Alcácer-Quibir e o Sebastianismo

No século do descobrimento do Brasil, a derrota em Alcácer­Quibir (1578) desbaratou o exército português no Marrocos e levou o reino a um impasse. Deixando nas mãos dos mouros cerca de dois mil cativos, entres os quais muitos membros da nobreza lusitana, a batalha redundou ainda na morte do rei d. Sebastião e na subordinação da coroa de Portugal à Espanha, entre 1580 e 1640. A comoção em Portugal foi intensa e durável. Como assinalou Lucette Valensi, somente em 1607 – uma geração após a catástrofe – apareceu em Portugal o primeiro livro sobre o tema, Jornada de África. Escrito por Jerônimo de Mendonça, ex-combatente em Alcácer-Quibir, o livro rebatia versões da batalha propagadas por autores não-portugueses e elaborava uma primeira reflexão sobre a perda do rei e a necessidade do luto nacional.[4]

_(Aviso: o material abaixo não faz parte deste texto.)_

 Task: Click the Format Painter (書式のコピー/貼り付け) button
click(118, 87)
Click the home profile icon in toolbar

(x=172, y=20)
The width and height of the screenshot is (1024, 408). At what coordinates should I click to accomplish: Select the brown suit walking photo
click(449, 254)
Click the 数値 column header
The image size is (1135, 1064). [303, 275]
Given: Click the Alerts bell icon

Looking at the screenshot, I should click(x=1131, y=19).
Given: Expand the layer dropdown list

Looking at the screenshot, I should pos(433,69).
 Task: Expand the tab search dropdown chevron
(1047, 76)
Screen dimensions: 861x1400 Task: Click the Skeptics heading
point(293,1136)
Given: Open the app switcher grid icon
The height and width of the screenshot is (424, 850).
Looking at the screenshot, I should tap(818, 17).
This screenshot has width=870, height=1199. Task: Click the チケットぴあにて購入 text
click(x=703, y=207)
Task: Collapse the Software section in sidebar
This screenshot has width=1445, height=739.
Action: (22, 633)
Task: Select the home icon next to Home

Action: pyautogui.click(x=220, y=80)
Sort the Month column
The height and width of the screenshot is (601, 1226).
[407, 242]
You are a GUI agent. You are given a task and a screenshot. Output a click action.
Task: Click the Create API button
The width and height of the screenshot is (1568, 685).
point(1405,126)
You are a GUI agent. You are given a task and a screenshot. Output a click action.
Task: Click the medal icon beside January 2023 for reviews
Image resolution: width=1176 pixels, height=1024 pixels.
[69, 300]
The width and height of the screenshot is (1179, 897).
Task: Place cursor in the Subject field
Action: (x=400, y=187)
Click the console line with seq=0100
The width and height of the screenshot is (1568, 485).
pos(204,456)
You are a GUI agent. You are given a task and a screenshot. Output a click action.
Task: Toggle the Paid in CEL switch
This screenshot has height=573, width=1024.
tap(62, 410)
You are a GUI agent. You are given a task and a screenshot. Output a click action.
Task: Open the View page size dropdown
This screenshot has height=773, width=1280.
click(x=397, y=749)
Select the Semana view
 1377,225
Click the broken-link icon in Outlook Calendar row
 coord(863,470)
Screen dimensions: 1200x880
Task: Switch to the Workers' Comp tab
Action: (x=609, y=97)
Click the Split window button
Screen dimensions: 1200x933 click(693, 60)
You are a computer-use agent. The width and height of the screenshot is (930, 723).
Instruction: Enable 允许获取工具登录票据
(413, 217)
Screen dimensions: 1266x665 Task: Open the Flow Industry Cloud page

No meio-tempo, tomou corpo o movimento messiânico do “Sebastianismo”, segundo o qual d. Sebastião não teria morrido e voltaria para inaugurar uma nova era na cristandade. Como se sabe, a crença ganhou muitos adeptos entre a elite e o povo na metrópole, difundindo-se também na América portuguesa. No século XIXainda ocorrem no Brasil registros dramáticos ou irônicos do Sebastianismo, o qual reaparece mais tarde, de maneira trágica, na guerra de Canudos.[5]

Desse modo, a calamidade de Alcácer-Quibir deu lugar a um duplo trabalho de memória. De um lado, a reconstrução histórica de um letrado, Jerônimo de Mendonça, que narra os eventos do passado imediato na perspectiva da política portuguesa e europeia. De outro lado, ocorre uma apropriação do drama, sob a forma de mito messiânico, pela cultura nacional e popular portuguesa e luso-brasileira.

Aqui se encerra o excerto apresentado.